Reshetikhin's Formula for the Jones Polynomial of a Link: Feynman diagrams and Milnor's Linking Numbers

TL;DR

This paper proves a formula for the Jones polynomial of a link using Feynman diagrams, connecting it to Milnor's linking numbers through integral representations and stationary phase analysis.

Contribution

It provides a Feynman diagram-based proof of Reshetikhin's formula for the Jones polynomial, linking it to Milnor's linking numbers and flat connections.

Findings

Expresses the Jones polynomial as an integral over coadjoint orbits.

Relates the stationary phase approximation to flat connections in the link complement.

Conjectures a relation between the phase's dominant part and Milnor's linking numbers.

Abstract

We use Feynman diagrams to prove a formula for the Jones polynomial of a link derived recently by N.~Reshetikhin. This formula presents the colored Jones polynomial as an integral over the coadjoint orbits corresponding to the representations assigned to the link components.

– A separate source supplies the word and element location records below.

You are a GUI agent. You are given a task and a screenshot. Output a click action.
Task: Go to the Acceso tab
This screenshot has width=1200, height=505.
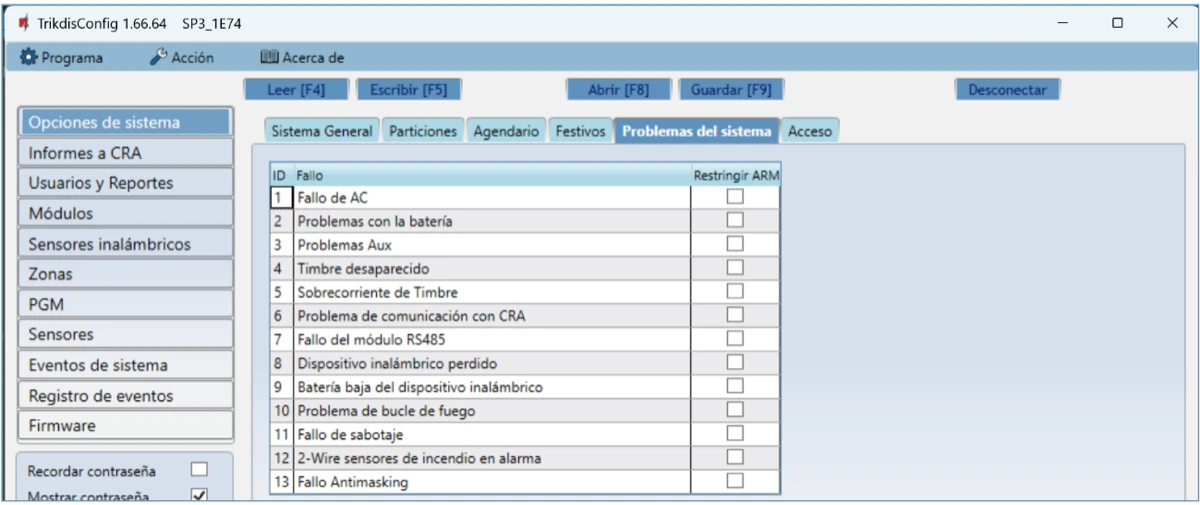[810, 131]
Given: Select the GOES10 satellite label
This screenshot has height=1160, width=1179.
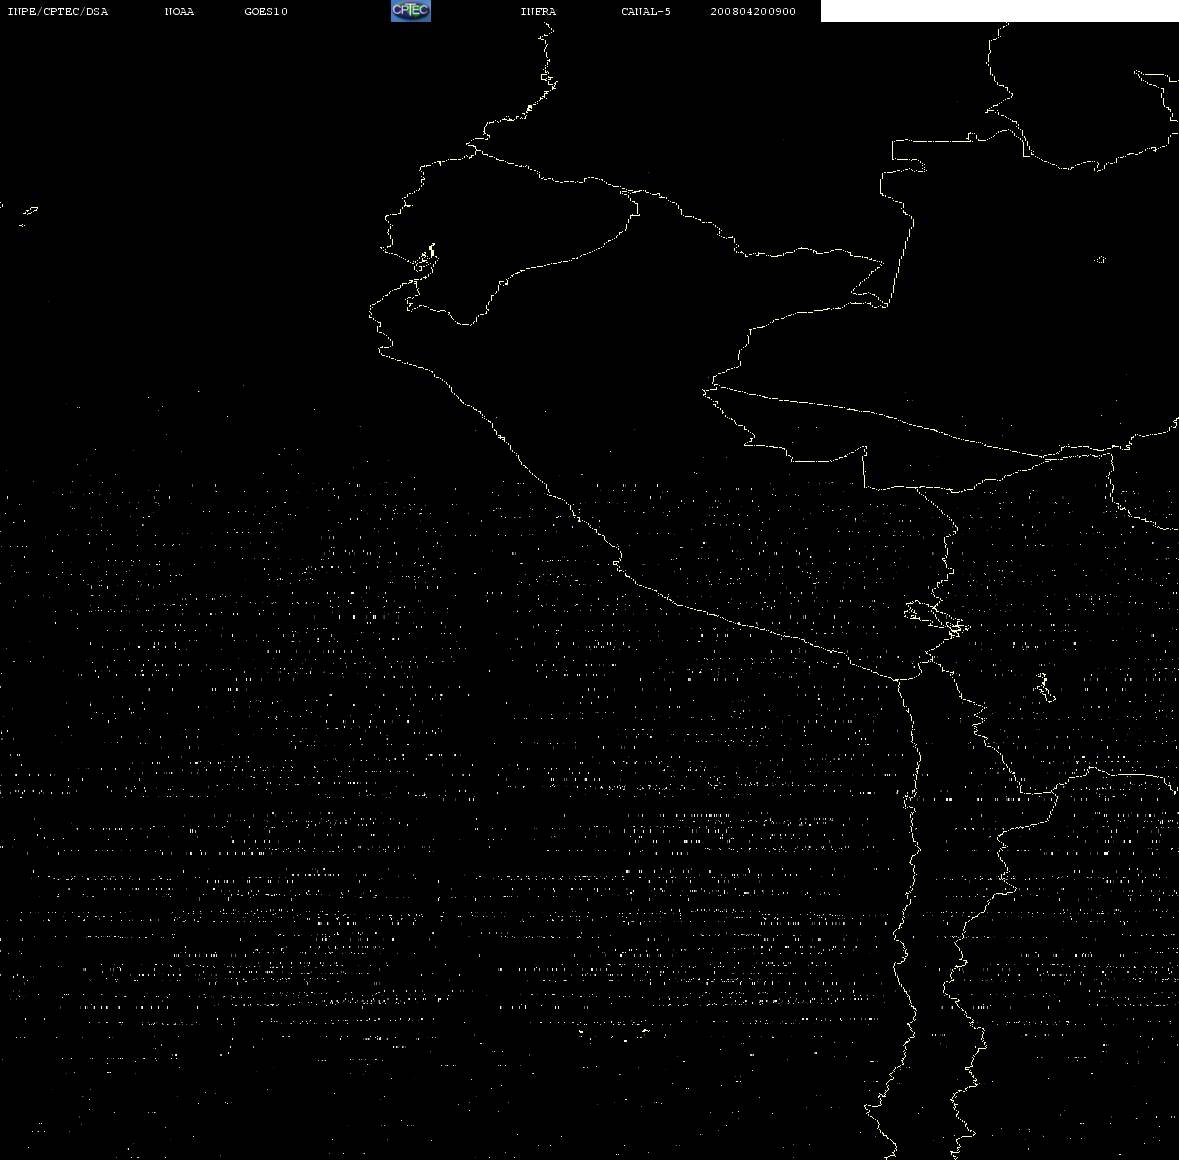Looking at the screenshot, I should coord(266,11).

The large $k$ limit of the integral can be calculated with the help of the stationary phase approximation. The Feynman rules allow us to express the phase in terms of integrals over the manifold and the link components. Its stationary points correspond to flat connections in the link complement. We conjecture a relation between the dominant part of the phase and Milnor's linking numbers. We check it explicitly for the triple and quartic numbers by comparing their expression through the Massey product with Feynman diagram integrals.